In the study, they utilized the [[endovascular perforation method]] to establish a [[subarachnoid hemorrhage mouse model]] and investigated whether DPSCs administered via tail vein injection could improve EBI after SAH. Furthermore, they used [[hemin]]-stimulated HT22 cells to simulate [[neuronal]] [[cell injury]] induced by SAH and employed a co-culture approach to examine the effects of DPSCs on these cells. To gain insights into the potential mechanisms underlying the improvement of SAH-induced EBI by DPSCs, they conducted bioinformatics analysis. Finally, they further validated the findings through experiments.

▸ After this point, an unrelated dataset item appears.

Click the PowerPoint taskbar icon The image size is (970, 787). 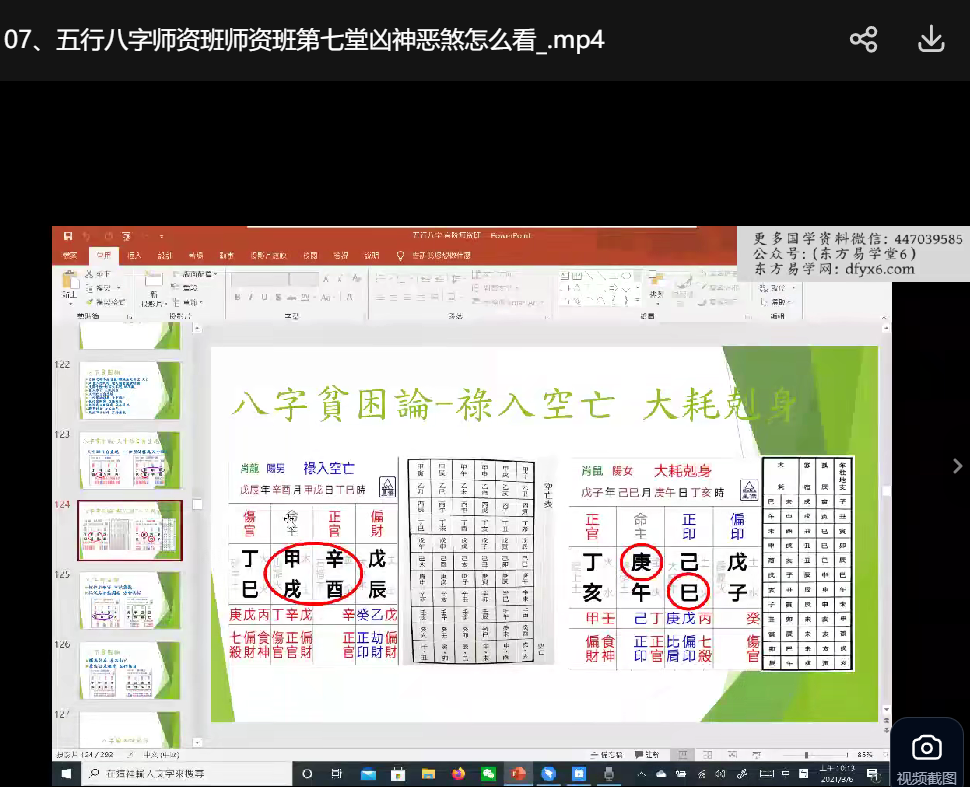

In vivo experiments, they found that DPSCs administration improved neurological dysfunction, reduced [[brain edema]], and prevented neuronal [[apoptosis]] in SAH [[mice]]. Additionally, they observed a decrease in the expression level of [[miR-26a-5p]] in the cortical tissues of SAH mice, which was significantly increased following intravenous injection of DPSCs. Through [[bioinformatics]] and [[luciferase reporter assay]], they confirmed the target relationship between miR-26a-5p and PTEN. Moreover, we demonstrated that DPSCs exerted neuroprotective effects by modulating the miR-26a-5p/PTEN/AKT pathway. The study demonstrates that DPSCs can improve EBI after SAH through the [[miR-26a-5p/PTEN/AKT pathway]], laying a foundation for the application of DPSCs in SAH treatment. These findings provide a theoretical basis for further investigating the therapeutic mechanisms of DPSCs and developing novel [[subarachnoid hemorrhage treatment research]] strategies 
((He P, Zhang H, Wang J, Guo Y, Tian Q, Liu C, Gong P, Ye Q, Peng Y, Li M. Dental Pulp Stem Cells Attenuate Early Brain Injury After Subarachnoid Hemorrhage via miR-26a-5p/PTEN/AKT Pathway. Neurochem Res. 2025 Jan 30;50(2):91. doi: 10.1007/s11064-025-04340-y. PMID: 39883266.)).